Saved data entries
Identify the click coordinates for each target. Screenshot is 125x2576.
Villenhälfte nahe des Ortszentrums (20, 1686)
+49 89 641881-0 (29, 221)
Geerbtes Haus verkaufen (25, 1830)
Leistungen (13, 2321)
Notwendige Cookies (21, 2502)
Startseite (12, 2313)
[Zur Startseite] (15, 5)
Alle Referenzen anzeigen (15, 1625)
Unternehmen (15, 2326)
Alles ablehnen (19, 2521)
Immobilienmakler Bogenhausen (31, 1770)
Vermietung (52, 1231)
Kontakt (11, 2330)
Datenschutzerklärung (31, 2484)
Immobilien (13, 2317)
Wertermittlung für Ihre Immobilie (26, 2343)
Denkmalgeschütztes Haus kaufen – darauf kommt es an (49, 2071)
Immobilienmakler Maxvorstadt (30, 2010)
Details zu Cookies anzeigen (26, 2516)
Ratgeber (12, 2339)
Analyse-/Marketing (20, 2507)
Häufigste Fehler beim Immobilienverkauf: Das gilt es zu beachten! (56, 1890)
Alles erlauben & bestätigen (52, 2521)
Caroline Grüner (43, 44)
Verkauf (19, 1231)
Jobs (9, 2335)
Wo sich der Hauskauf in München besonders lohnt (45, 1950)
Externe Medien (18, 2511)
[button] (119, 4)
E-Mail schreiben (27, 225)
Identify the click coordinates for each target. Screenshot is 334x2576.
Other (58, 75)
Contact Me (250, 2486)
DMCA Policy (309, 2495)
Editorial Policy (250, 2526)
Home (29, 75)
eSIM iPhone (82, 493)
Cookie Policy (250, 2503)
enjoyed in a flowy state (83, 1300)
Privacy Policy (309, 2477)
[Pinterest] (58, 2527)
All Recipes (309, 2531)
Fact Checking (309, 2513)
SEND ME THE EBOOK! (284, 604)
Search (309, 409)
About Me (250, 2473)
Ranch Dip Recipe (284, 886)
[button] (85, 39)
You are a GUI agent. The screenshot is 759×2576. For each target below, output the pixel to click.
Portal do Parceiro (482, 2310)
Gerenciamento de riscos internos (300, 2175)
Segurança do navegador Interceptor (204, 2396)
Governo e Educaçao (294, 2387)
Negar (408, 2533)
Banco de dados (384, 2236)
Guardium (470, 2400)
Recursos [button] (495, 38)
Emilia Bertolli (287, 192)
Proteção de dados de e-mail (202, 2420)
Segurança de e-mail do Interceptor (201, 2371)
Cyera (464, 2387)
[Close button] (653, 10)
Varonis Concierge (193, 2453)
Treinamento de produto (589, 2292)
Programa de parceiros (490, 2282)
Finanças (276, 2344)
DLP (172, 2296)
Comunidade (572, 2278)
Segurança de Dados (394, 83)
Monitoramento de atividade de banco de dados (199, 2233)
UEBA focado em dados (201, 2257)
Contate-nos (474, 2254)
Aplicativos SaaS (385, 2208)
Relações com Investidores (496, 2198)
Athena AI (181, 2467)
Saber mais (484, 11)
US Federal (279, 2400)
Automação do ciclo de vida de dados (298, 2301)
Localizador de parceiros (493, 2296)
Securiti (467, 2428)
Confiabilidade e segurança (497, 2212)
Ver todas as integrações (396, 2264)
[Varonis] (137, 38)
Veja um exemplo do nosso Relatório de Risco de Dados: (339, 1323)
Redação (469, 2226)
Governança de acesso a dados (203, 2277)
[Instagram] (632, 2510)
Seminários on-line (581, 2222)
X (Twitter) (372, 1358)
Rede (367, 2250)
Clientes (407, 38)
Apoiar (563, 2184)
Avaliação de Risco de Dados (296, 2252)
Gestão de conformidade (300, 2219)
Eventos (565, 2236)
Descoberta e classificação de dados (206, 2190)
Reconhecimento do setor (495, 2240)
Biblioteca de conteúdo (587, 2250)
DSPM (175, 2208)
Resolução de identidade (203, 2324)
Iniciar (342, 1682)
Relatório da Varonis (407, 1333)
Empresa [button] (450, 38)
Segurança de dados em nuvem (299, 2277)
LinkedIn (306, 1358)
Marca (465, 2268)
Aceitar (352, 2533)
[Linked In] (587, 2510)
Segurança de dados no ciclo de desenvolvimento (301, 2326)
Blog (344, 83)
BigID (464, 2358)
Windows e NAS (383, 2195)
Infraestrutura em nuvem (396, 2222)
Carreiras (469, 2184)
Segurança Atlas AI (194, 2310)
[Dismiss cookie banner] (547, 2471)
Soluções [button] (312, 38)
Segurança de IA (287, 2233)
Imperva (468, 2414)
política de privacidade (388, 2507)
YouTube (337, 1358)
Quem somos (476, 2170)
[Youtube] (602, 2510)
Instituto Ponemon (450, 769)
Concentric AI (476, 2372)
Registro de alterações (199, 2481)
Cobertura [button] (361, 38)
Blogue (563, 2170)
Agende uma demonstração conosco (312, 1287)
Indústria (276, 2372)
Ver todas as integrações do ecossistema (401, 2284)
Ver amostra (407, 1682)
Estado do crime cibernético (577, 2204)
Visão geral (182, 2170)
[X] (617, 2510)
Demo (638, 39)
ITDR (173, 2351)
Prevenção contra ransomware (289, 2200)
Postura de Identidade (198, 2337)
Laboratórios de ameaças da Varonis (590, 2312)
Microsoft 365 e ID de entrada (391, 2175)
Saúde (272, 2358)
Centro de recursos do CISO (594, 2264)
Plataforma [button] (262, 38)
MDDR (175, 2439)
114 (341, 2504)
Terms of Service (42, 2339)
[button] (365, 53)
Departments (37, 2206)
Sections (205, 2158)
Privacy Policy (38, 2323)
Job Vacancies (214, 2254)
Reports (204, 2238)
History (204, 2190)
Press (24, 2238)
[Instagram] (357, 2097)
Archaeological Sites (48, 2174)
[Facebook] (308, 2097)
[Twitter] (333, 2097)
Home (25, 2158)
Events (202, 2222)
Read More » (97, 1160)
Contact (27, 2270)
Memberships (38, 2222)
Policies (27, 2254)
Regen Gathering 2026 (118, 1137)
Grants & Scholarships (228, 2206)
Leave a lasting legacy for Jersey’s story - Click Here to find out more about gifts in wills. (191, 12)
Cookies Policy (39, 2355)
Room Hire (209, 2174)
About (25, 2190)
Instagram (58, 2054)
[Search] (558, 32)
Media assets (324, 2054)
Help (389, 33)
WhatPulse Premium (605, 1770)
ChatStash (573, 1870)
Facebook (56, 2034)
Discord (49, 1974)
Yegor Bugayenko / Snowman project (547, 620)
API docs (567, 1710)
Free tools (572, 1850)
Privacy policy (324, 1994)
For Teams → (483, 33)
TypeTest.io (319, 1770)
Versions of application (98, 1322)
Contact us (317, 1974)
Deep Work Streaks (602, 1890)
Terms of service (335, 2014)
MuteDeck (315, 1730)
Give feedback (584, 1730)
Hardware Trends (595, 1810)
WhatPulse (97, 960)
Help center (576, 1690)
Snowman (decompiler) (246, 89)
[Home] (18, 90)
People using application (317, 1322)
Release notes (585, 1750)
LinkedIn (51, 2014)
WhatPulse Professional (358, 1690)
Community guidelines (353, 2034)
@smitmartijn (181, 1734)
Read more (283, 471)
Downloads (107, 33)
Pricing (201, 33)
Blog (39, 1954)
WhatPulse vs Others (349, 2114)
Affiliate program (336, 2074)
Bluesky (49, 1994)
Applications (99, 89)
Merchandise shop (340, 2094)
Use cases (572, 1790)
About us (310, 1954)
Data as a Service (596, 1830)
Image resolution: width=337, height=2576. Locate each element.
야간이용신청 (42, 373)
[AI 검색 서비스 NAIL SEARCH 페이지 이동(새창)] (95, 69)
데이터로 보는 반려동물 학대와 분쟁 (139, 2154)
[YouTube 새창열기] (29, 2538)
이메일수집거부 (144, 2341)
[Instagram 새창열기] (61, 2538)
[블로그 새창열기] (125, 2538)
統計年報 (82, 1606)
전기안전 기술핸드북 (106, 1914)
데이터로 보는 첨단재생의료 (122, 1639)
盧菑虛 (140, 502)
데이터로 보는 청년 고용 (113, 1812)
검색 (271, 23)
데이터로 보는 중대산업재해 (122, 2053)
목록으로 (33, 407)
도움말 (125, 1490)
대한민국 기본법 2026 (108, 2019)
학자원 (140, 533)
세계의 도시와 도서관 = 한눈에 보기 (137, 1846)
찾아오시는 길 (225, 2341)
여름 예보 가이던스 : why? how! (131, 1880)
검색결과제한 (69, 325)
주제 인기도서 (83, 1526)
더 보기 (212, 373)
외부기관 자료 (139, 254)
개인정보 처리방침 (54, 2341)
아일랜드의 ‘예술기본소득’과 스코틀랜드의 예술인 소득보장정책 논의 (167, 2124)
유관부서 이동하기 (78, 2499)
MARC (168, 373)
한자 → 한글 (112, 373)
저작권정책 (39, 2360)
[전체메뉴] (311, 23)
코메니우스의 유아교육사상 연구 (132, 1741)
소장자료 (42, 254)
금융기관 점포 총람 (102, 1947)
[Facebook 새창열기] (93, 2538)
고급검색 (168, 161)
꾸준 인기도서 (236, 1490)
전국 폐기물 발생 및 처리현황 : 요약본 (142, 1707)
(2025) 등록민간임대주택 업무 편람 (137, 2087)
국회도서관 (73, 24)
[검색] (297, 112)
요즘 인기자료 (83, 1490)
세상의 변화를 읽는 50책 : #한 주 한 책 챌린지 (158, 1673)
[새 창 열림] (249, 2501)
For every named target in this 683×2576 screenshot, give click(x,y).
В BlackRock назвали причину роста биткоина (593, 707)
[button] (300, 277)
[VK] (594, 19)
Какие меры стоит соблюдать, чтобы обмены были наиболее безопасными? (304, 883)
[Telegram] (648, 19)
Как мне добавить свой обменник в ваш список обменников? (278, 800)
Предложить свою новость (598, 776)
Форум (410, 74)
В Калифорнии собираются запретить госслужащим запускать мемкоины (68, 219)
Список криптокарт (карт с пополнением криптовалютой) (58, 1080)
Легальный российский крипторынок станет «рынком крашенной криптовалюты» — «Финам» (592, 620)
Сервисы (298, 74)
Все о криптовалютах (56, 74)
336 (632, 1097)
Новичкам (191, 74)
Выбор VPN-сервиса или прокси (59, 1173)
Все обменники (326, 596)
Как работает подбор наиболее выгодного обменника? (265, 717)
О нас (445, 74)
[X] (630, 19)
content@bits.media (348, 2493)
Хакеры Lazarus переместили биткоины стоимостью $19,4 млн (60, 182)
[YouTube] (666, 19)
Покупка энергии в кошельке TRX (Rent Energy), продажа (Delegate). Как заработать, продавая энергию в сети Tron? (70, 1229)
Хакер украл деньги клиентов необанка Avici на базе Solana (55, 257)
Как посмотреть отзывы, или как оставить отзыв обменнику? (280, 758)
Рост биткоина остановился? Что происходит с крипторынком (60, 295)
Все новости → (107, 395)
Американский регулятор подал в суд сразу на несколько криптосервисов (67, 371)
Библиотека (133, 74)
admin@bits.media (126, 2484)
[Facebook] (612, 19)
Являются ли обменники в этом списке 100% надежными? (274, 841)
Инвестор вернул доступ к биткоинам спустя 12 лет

→ **The problem**: Using the records above, copy word for word the line with "한자 → 한글 (112, 373)", the line with "(2025) 등록민간임대주택 업무 편람 (137, 2087)", and every line between them.

→ **Answer area**:
한자 → 한글 (112, 373)
저작권정책 (39, 2360)
[전체메뉴] (311, 23)
코메니우스의 유아교육사상 연구 (132, 1741)
소장자료 (42, 254)
금융기관 점포 총람 (102, 1947)
[Facebook 새창열기] (93, 2538)
고급검색 (168, 161)
꾸준 인기도서 (236, 1490)
전국 폐기물 발생 및 처리현황 : 요약본 (142, 1707)
(2025) 등록민간임대주택 업무 편람 (137, 2087)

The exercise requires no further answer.